Saved entries:
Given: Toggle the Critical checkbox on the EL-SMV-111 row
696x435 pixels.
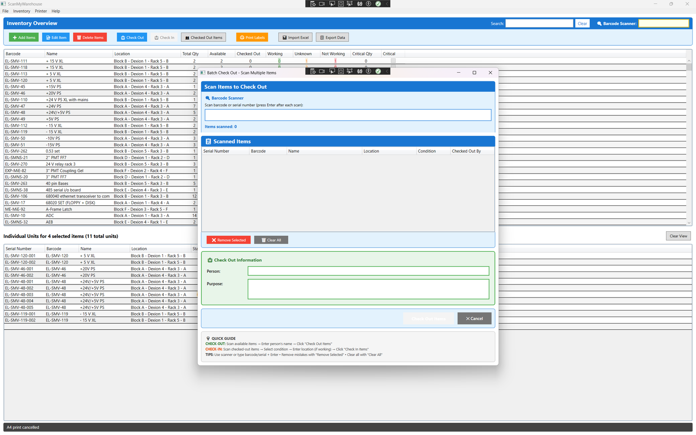Looking at the screenshot, I should click(393, 61).
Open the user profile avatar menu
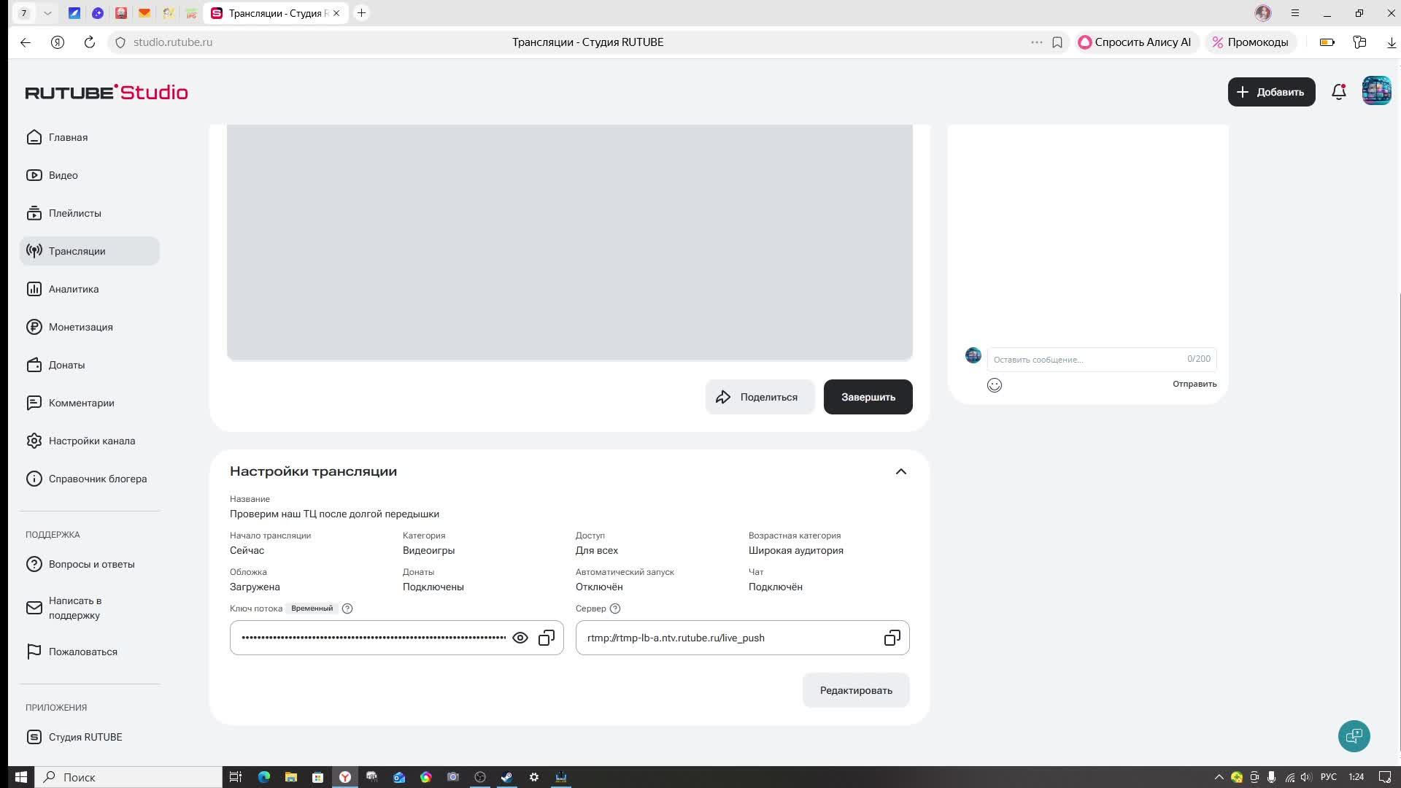Image resolution: width=1401 pixels, height=788 pixels. click(1376, 92)
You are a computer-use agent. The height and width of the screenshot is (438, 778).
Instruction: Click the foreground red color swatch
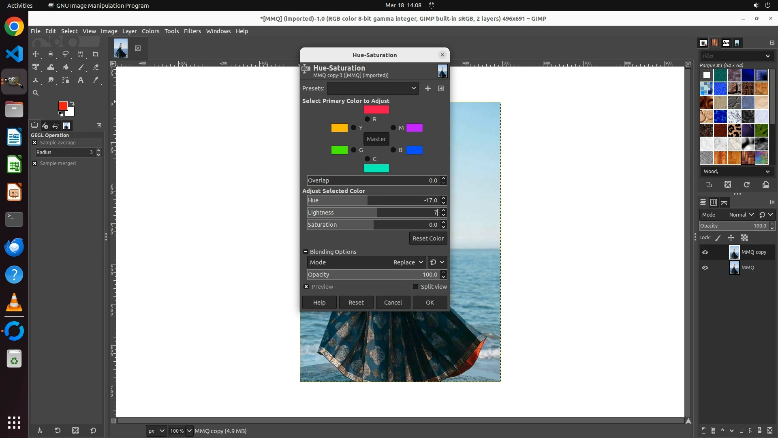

§ Activity: Each record above should be copied character for character, with pictures dropped.

§ Exercise response:
Given: Toggle the Critical checkbox on the EL-SMV-111 row
696x435 pixels.
Looking at the screenshot, I should click(393, 61).
Open the user profile avatar menu
Image resolution: width=1401 pixels, height=788 pixels. click(1376, 92)
You are a computer-use agent. The height and width of the screenshot is (438, 778).
Instruction: Click the foreground red color swatch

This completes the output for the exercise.